++++ Material provided

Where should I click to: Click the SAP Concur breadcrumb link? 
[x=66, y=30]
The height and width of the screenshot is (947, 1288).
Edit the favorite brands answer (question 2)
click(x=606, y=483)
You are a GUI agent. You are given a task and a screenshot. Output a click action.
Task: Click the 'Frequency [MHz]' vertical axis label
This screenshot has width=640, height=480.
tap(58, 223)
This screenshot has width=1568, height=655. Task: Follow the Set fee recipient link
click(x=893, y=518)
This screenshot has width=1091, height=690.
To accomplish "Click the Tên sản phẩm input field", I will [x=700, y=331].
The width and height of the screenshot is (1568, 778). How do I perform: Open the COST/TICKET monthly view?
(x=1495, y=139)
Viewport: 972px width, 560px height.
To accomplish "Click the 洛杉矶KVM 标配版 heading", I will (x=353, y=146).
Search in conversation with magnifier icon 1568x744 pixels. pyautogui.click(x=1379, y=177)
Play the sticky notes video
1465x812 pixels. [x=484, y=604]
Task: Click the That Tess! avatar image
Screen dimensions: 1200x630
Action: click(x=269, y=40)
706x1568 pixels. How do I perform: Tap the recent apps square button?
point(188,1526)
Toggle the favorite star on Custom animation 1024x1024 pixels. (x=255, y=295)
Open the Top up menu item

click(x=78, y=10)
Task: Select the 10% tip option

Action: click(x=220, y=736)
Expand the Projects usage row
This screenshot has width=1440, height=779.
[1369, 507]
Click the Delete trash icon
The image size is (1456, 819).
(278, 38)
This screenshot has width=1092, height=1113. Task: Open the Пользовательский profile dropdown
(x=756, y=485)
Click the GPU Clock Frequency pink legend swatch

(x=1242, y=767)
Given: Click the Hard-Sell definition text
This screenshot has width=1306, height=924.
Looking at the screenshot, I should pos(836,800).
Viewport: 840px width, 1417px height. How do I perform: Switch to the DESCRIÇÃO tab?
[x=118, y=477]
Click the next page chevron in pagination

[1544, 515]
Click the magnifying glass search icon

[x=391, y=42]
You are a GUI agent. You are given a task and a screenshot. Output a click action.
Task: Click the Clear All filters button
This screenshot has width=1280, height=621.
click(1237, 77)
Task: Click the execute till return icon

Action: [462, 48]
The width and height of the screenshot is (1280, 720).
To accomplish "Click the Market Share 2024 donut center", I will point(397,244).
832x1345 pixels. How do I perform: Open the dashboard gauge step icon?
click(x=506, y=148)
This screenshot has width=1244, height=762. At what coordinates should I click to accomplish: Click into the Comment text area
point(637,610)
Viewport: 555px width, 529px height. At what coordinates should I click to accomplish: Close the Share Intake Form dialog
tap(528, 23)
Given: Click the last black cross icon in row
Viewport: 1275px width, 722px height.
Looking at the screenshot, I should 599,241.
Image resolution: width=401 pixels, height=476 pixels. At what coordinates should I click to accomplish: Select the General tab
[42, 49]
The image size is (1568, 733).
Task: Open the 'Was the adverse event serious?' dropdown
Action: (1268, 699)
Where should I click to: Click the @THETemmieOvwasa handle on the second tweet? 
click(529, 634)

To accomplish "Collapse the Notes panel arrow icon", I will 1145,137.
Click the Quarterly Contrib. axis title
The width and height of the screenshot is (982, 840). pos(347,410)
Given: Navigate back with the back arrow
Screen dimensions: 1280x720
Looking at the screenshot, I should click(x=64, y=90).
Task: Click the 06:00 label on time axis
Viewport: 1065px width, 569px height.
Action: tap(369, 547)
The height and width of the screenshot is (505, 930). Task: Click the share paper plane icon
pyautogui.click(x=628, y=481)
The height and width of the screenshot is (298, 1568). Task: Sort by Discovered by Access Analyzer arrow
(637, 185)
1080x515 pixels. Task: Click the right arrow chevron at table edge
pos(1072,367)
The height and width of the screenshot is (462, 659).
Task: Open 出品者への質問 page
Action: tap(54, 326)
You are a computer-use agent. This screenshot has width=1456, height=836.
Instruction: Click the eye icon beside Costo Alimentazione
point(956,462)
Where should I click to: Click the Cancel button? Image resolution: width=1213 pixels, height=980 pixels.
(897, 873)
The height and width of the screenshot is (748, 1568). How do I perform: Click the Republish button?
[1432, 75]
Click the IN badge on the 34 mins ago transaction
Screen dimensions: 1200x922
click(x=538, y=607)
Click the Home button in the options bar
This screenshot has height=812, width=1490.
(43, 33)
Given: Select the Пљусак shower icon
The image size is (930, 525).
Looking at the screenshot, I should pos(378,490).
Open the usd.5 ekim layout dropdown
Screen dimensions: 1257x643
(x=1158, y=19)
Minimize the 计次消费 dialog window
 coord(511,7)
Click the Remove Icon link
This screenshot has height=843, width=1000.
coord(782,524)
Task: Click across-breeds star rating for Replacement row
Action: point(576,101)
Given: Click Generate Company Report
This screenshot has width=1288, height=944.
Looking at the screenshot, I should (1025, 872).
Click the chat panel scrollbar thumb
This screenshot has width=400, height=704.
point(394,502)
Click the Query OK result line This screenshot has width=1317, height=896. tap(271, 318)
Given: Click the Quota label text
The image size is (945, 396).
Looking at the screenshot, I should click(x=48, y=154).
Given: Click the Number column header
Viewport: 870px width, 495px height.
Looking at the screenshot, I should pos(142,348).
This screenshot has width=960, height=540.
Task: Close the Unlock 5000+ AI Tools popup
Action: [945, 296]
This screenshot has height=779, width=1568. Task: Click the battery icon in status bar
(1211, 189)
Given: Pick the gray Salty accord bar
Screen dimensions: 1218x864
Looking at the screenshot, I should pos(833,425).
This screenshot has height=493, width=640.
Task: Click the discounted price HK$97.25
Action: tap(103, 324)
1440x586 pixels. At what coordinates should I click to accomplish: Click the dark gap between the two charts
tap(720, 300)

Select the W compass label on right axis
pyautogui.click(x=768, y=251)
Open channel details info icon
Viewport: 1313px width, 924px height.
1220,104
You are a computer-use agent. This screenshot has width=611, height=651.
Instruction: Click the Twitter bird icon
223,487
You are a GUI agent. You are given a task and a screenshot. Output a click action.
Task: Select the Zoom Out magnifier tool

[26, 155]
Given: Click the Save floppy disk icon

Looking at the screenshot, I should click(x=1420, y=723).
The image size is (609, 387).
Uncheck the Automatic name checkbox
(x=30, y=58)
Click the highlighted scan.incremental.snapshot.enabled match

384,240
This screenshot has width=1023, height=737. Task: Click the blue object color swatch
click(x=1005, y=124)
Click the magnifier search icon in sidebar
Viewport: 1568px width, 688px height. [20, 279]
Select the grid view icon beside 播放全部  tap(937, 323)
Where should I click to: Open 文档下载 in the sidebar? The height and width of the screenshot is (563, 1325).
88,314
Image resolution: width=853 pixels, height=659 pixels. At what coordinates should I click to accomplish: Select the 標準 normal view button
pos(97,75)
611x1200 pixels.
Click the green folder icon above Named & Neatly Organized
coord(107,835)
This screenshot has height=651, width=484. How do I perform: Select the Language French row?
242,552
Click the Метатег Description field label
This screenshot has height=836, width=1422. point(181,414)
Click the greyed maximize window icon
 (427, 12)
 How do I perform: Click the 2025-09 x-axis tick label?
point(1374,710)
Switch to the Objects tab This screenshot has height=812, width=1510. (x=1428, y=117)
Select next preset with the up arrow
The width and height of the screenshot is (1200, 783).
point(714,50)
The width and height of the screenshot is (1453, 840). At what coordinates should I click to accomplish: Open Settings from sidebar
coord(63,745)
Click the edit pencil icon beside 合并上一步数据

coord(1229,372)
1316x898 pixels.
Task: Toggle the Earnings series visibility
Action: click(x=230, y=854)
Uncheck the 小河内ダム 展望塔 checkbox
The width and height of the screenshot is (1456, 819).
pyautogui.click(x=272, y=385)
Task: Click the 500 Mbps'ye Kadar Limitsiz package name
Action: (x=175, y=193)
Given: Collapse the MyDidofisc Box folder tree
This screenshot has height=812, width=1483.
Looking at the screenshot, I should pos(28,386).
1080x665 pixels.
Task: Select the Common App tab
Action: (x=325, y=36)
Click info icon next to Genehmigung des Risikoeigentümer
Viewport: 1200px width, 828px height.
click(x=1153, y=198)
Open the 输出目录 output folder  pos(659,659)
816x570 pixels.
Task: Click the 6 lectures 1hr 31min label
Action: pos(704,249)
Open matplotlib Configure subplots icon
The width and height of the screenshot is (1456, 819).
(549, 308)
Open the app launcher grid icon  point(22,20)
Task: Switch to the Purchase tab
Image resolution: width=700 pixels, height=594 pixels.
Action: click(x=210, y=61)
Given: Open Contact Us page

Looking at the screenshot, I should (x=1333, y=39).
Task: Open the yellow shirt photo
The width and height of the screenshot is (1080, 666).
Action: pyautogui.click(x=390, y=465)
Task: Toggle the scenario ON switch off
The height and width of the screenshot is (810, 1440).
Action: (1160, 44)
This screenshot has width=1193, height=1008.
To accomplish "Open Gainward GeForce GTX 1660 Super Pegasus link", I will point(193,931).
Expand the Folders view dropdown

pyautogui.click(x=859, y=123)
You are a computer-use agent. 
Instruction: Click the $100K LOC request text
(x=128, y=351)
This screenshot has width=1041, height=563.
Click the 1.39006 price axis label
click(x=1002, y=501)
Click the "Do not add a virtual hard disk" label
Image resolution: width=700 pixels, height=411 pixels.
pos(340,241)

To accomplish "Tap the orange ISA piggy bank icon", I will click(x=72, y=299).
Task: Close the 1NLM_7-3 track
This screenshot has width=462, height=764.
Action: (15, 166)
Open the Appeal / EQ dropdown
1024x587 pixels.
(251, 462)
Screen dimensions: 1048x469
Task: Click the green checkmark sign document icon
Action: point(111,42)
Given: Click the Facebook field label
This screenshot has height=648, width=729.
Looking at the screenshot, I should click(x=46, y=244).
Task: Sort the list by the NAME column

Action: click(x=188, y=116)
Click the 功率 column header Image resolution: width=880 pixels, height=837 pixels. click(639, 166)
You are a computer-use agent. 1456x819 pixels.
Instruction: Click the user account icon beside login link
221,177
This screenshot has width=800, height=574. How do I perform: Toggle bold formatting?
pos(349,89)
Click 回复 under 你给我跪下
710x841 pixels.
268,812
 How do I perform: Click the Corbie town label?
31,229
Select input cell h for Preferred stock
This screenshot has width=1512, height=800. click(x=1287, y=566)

++++++++

> Required work
Pick out every line of the items above that contains the string "column", and copy each one in full.

> Output below
Given: Click the Number column header
Task: Sort the list by the NAME column
Click the 功率 column header Image resolution: width=880 pixels, height=837 pixels. click(639, 166)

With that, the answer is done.